Leichlingen Henning Scherf: das Alter als Chance

Leichlingen · Wenn Henning Scherf zur Lesung kommt, braucht er weder Leselampe noch Tisch und möglichst kein Mikrofon. Ihn hält es sowieso nicht auf einem Platz und schon gar nicht auf einer Bühne. Er bewegt sich durch den Raum, spricht seine Zuhörer direkt an, deren Fragen und Kommentare er ausdrücklich wünscht. Um den Inhalt seiner Bücher zu vermitteln, braucht er sie nicht in die Hand zu nehmen, allenfalls um mal ein Foto daraus zu zeigen. Die erlebten Geschichten und Schlussfolgerungen hat er alle im Kopf und mixt sie jedes Mal neu, so als würde er sie guten alten Bekannten erzählen.

Wie gute alte Bekannte behandelt er sie alle. Das beginnt damit, dass er jeden einzelnen mit Handschlag begrüßt.

So war es jetzt auch auf Schloss Eicherhof, wo er diese bei der letzten Veranstaltung von Kultur im Schloss zu Gast war. Mit zwei sehr früh eingetroffenen Zuhörerinnen teilte er sogar sein Abendbrot, das ihm die Hausherren kurz vorher serviert hatten. "In Gemeinschaft schmeckt es besser", das ist eine seiner Botschaften.

Ratsfrau Erika Horsthemke begrüßte er mit den Worten "Ach hier kommen sie Sozis, kommen Sie mal gleich mit in die erste Reihe." Dahin manövrierte er auch Bürgermeister Frank Steffes, nachdem er mit ihm vor der Kamera posiert hatte.

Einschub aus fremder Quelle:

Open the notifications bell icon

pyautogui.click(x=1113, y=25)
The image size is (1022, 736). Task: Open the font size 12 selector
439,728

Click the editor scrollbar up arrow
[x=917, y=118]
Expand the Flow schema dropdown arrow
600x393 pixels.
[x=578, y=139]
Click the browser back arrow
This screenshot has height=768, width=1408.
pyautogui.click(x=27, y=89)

Den enormen Größenunterschied kommentierte Steffes bei seiner Begrüßung: "Sie haben es eben gesehen: ein kleiner Provinzbürgermeister neben dem weltmännischen großen ehemaligen Bürgermeister von Bremen."

Außerdem attestierte er Scherf hanseatische Korrektheit und gleichzeitig menschliche Wärme "auch im politischen Tun". Das hat Scherf mit dem Eintritt in den Ruhestand abgegeben, dennoch mischt er sich ein und beeinflusst auf seine Weise die Politik. Vor allem wenn es im weitesten Sinne um den demografischen Wandel geht.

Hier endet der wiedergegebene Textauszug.